2. TYPES OF INFORMATION WE COLLECT
a. Information collected directly from you may include:
- Contact and Subscription Information when you voluntarily submit it to us through our Services, and this information may include name, email address, phone number, physical address, date of birth, gender, user name and password, and online identifiers like social media handles, if provided;
- Transactional information including payment details if you make an order and/or purchase through the Services;
- Survey information in response to questions that we may ask you through the Services, including for research purposes or to improve our Services;
- User content that you may provide for public posting (e.g., reviews, photos) along with any associated information that you provide about yourself or the submitted content;
- Communications between you and us, such as via e-mail, web form, phone or other channels; and
- Online User Activity described in the next section.
b. Information we receive when you participate in the Fridays Rewards® program:
Our Friday Rewards program is voluntary. If you choose to join Fridays Rewards you will be asked to provide your name, email, phone number, date of birth and they will be asked to select their favorite TGI Friday’s location. We will communicate with you about earned rewards, program benefits, program changes, and all promotions and offers available to members. We collect transactional and payment information if you choose to make a purchase or conduct another transaction through the Services.
c. Information we receive from family or friends
d. Information received through social media
e. Contests or Games
From time to time, We may run contests according to rules posted in connection with the contest. All contests are voluntary. If you choose enter a contest, you will be asked to provide the information required by the contest rules which will generally include your full name, email address, telephone number, date of birth and your favorite TGI Friday’s location. We will use the information provided to facilitate the operation of the contest and to select a winner or winners and to communicate with you about the contest. We will use the information to communicate with you about other contests, products, promotions and services that we believe you may be interested in.

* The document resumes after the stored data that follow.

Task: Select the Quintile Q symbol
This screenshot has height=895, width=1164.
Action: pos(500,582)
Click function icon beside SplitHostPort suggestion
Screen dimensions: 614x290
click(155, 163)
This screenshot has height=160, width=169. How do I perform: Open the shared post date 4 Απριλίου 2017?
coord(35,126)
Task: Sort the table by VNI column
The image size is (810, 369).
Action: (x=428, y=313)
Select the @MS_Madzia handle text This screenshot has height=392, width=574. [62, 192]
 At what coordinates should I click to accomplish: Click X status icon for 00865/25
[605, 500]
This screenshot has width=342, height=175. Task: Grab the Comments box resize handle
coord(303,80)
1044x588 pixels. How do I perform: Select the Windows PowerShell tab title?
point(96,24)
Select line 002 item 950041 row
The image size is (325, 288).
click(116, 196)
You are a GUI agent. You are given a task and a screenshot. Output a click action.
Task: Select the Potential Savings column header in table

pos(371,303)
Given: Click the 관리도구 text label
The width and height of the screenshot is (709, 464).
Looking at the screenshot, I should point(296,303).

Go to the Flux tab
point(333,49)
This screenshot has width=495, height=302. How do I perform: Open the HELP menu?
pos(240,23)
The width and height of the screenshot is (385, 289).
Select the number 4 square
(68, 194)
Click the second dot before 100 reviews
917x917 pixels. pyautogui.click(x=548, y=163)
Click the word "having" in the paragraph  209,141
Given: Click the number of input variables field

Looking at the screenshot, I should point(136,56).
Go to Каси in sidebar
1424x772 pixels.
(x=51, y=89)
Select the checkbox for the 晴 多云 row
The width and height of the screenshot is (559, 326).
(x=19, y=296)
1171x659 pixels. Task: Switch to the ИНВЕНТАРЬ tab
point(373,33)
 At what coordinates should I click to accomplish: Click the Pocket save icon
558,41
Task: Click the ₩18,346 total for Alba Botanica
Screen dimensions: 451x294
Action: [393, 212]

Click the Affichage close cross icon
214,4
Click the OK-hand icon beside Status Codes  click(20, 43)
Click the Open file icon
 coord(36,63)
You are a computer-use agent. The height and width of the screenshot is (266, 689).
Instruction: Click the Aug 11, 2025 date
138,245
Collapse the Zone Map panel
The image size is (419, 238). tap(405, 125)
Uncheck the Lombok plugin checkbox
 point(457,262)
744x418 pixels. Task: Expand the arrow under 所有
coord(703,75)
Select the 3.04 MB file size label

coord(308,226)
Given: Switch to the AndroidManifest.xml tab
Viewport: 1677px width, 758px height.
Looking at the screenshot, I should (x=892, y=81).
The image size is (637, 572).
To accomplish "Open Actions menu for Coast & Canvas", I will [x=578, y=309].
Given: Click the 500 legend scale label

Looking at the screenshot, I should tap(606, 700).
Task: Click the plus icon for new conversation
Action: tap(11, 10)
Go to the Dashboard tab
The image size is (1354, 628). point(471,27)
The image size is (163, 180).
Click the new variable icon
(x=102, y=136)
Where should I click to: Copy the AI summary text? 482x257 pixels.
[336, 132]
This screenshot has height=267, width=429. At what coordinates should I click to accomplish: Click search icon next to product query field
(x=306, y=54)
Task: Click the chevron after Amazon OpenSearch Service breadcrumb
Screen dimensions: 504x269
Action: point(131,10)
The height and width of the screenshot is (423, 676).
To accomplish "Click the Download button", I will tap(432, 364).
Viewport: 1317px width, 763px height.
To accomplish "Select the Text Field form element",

f. Information received from other sources:
Fridays may also collect information about you from other sources to help us correct or supplement our records, improve the quality or personalization of our service to you, and prevent or detect fraud. We work closely with third parties (for example, business partners, service providers, subcontractors, advertising networks, analytics providers, search information providers, fraud protection services) and may receive information about you from them. For example, some Services may be co-branded and offered in conjunction with another company. If you use such Services, both Fridays and the other company may receive the personal information that Fridays collected via that co-branded Service. In addition, certain Fridays’ Services may feature bulletin boards, blogs or forums, and any personal information submitted through those channels may be read, collected, or used by others who access those channels.
g. Non-personal information
3. ONLINE USER ACTIVITY
We may collect technical information about visitors to our Services (“Online User Activity”), through cookies and other technology. We, our service providers, and our business partners, may employ cookies and the other technologies described below to remember you when you return to our Services (or keep you logged in), collect information about how our Services are used, review website traffic patterns and improve the Services, and determine what Services are popular. We can also use such information to deliver customized content and advertising to users of the Services whose behavior indicates that they have particular interests.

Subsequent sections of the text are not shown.